Nearly half of young Canadians have abandoned traditional television, according to a study from Communications Management Inc.
Based on an estimate of household spending from the latest Statistics Canada data released on Dec. 12, the Winnipeg, Manitoba-based consultants found 44.5 percent of Canadians under 30 were “cord-cutters” or “cord-nevers.”
The study put the overall percentage of Canadian households not paying for a traditional cable, Internet Protocol TV or satellite TV package at 17.8 percent, up from 7 percent in 2012, as they also opt for Netflix, Amazon Prime, Crave and other online TV alternatives.
That leaves 76 percent of Canadian households as subscribers to a cable, IPTV or satellite TV package. The Communications Management study revealed age is the biggest factor in determining whether a Canadian household has a traditional TV package or views TV video from a computer, tablet or smartphone.
The study found 31.2 percent of Canadians between 30 and 39 years of age were cord-cutters or cord-nevers, while 18.9 percent of Canadians aged 40 to 54 years of age were in the same category.

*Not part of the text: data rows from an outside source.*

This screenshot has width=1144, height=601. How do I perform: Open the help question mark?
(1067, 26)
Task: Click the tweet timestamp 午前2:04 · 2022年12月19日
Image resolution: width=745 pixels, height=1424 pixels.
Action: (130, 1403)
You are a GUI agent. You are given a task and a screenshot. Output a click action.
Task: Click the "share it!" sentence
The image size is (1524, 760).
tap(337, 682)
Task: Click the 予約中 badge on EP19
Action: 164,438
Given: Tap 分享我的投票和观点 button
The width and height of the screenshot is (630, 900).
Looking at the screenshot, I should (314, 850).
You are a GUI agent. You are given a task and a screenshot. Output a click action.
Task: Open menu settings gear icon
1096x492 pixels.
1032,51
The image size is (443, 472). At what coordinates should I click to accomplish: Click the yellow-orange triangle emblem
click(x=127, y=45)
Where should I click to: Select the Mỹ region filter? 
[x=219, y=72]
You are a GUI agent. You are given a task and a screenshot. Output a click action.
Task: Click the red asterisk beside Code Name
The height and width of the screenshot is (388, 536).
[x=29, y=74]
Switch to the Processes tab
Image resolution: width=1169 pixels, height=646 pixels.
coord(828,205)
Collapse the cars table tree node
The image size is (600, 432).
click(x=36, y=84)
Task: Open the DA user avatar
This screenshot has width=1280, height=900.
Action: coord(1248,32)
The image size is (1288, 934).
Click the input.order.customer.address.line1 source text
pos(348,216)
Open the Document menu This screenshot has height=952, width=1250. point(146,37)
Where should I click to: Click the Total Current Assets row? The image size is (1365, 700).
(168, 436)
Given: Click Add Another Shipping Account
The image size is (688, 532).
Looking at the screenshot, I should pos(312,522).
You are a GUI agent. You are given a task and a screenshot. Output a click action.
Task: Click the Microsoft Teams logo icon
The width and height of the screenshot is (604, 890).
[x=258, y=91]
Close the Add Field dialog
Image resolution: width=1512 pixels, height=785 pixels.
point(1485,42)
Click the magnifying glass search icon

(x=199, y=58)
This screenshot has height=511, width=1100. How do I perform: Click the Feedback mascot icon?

The consultants did not estimate the number of cord-cutters among Canadians, in contrast to cord-nevers, as the Statistics Canada data compiled by a government agency did not indicate previous TV subscription arrangements.
The Canadian over-the-top TV market continues to be dominated by Netflix, which in 2018 has an estimated 7 million subscribers, or is present in around half of all domestic TV households.
That’s followed by Amazon Prime and Crave, a local OTT player, having around a 9 percent Canadian market share each, ahead of smaller OTT players like CBS All Access and Starz.